- [REQUIREMENTS] Identify every line below that contains the word "akzeptieren", and copy each such line in full.
DATA EXCERPTS start
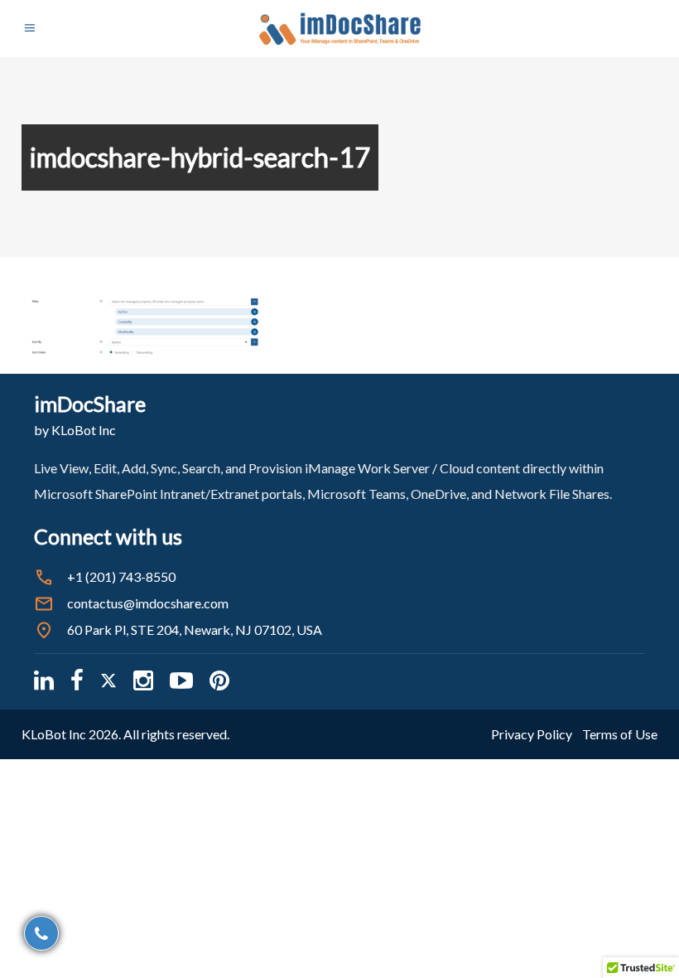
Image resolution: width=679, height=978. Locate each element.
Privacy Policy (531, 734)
DATA EXCERPTS end
DATA EXCERPTS start
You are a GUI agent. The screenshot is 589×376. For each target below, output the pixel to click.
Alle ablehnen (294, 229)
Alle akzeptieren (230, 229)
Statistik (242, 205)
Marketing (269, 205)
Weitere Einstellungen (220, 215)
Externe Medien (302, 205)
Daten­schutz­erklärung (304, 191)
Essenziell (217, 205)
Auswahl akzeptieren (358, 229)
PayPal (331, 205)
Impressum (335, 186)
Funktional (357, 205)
DATA EXCERPTS end
- [RESULT OF THE EXERCISE]
Alle akzeptieren (230, 229)
Auswahl akzeptieren (358, 229)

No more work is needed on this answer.